So I walked outside the next morning without that plastic rectangle controlling my fucking soul. Cold Polish wind slapped my face like “wake the fuck up, chłopie”, and people walked past me looking like real humans – tired, pissed, alive – not fucking avatars sucking likes like oxygen. That shit felt… real. Ugly, but real.

But of course I slipped back. Many fucking times. Like a drunk crawling back to vodka yelling “just one more”. I opened that fucking app again, poisoning myself with perfect bullshit and feeling like a dog sniffing someone else’s dinner through the window. Every click felt like I was betraying whatever tiny piece of myself I just managed to fucking save.

But each time I crawled out again, a bit stronger, a bit more pissed, a bit more alive. Falling was part of it. Getting up was fucking harder. But that’s real blues, kurwa – not the nice guitar shit, but the “I’m dying and still fucking breathing” kind.
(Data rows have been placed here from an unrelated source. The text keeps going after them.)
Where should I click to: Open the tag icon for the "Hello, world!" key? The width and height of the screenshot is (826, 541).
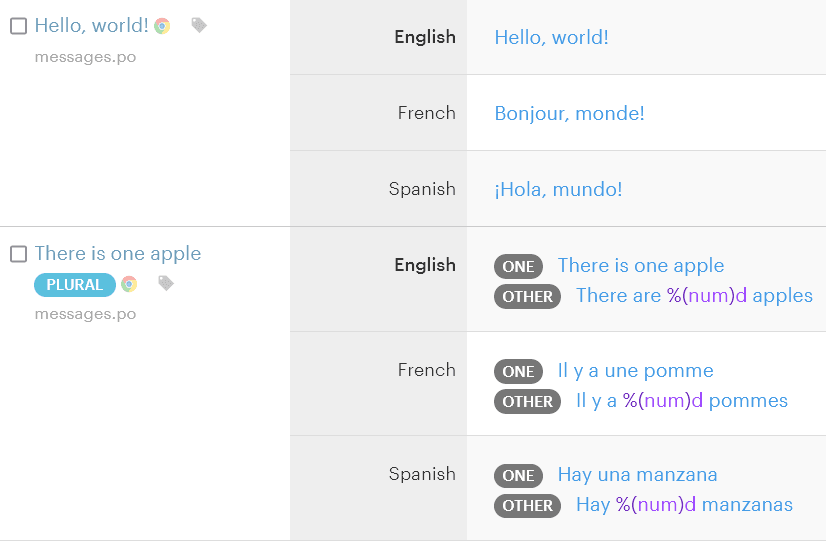(x=199, y=25)
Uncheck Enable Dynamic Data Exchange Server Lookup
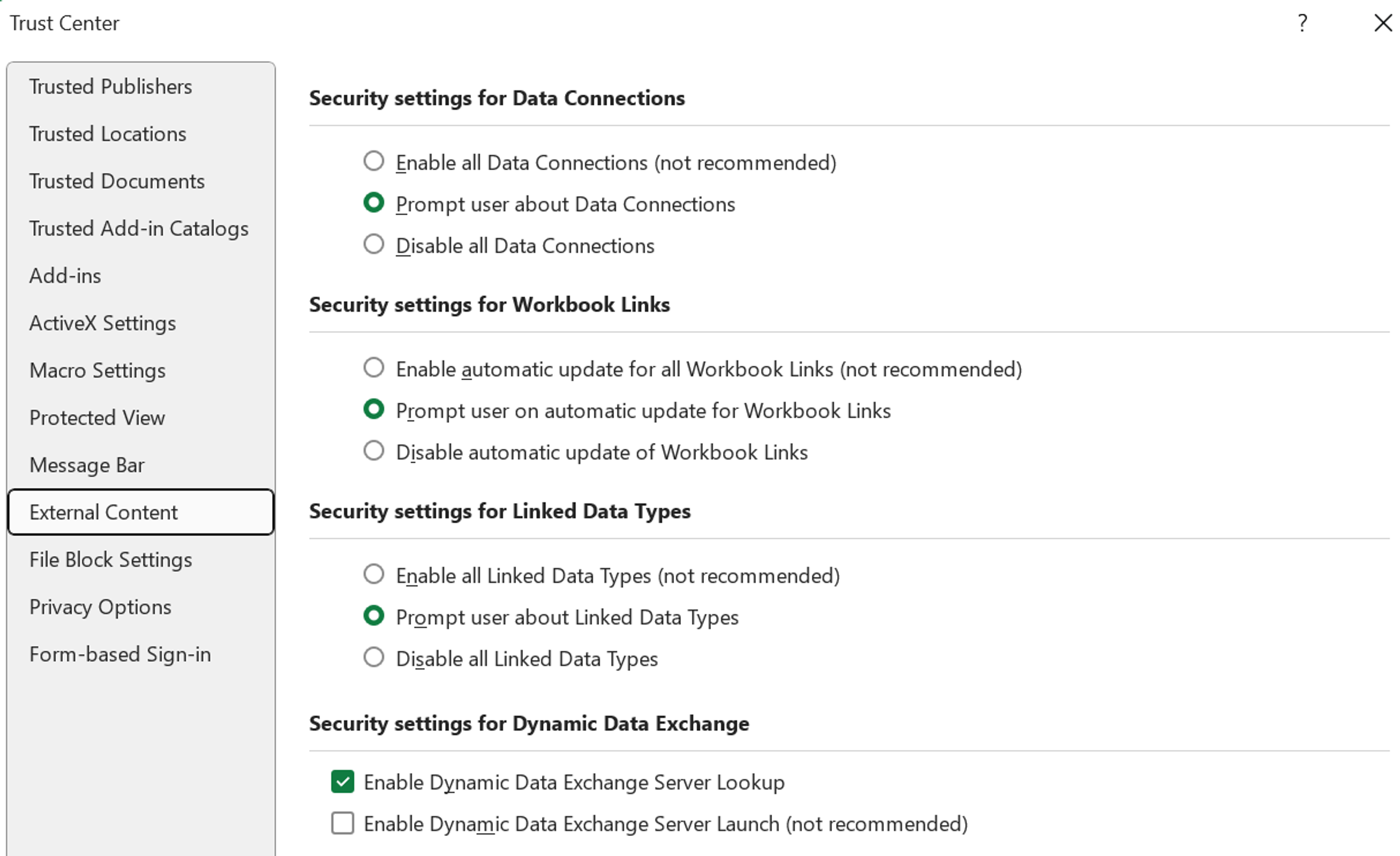This screenshot has width=1400, height=856. 342,781
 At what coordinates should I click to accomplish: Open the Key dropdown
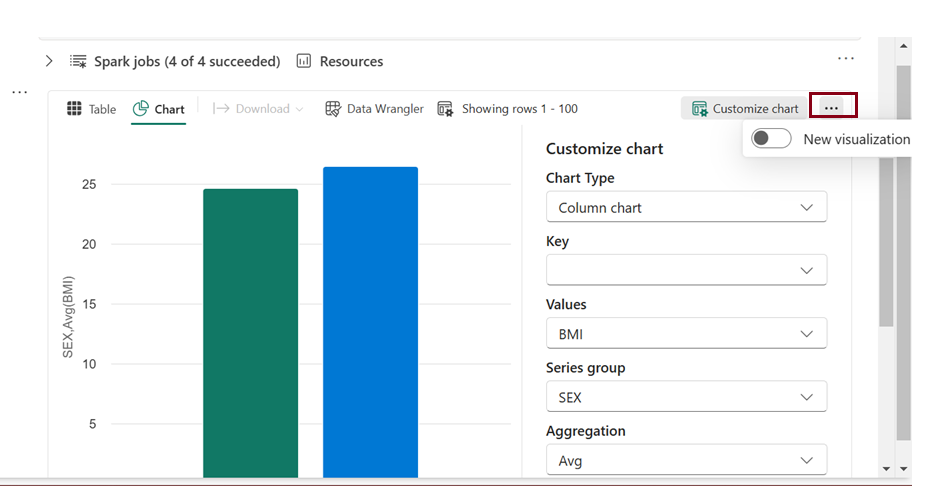[x=686, y=270]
Then freedom came—not like angels singing, but like “I don’t give a fuck what these idiots post anymore.” I don’t give a shit where they travel, who they fuck, what coffee they drink, how tight their fake-filtered ass looks. My life might be messy, might be fucked, but at least it’s fucking mine.

From that moment, I started walking my own weird Polish road—dark, cracked, sometimes depressing as fuck, but at least I was walking, not watching. I don’t need to know what’s happening on the other side of the screen. That was never my world. That was just a shiny cage built from lies and filters, and I was dumb enough to believe it was gold.

Now I breathe without the screen telling me who the fuck to be. I bleed without filters, I smile without emojis. I fuck up, I fall, I rise—on my terms, nie ich.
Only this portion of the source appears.